What you need to do
Revise the data below from the line with "Click the Dec column header" up to and including the line with "Action: 92,301" so that "sidebar" becomes "side panel". Leave everything else unchanged and return only those lines.
>> Start Records shown
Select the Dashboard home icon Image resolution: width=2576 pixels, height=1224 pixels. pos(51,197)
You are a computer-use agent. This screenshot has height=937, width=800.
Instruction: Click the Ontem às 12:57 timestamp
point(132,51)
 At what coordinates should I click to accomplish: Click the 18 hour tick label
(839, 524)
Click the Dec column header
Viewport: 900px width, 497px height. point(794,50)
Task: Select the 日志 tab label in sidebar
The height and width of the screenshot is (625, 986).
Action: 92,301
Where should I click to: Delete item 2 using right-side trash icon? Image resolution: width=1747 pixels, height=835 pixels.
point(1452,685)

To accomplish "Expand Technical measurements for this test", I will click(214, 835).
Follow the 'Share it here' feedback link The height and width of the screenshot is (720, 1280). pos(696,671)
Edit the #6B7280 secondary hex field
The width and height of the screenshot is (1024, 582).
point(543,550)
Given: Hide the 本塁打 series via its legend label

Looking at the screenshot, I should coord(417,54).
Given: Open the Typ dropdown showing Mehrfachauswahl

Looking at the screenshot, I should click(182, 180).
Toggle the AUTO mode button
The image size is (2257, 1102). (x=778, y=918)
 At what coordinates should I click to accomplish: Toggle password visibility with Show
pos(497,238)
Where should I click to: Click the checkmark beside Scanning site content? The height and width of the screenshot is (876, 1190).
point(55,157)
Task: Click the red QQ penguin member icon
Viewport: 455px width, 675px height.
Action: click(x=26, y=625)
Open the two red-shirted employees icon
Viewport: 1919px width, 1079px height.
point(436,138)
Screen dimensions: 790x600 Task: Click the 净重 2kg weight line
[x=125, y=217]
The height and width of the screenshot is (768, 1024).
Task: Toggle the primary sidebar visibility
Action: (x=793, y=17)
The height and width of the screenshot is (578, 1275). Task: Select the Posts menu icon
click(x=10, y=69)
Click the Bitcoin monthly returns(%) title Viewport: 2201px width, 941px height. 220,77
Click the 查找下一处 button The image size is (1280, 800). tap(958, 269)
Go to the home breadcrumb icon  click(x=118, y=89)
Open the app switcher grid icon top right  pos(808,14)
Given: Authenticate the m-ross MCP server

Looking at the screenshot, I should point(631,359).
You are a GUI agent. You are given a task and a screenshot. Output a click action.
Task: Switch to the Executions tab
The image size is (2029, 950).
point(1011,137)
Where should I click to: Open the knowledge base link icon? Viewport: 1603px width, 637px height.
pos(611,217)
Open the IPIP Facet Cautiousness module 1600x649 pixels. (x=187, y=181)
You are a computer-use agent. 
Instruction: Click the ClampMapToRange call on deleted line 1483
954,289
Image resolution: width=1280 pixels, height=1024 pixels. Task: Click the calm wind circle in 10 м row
>> End Records shown
Response for this exercise
Click the Dec column header
Viewport: 900px width, 497px height. point(794,50)
Task: Select the 日志 tab label in side panel
The height and width of the screenshot is (625, 986).
Action: 92,301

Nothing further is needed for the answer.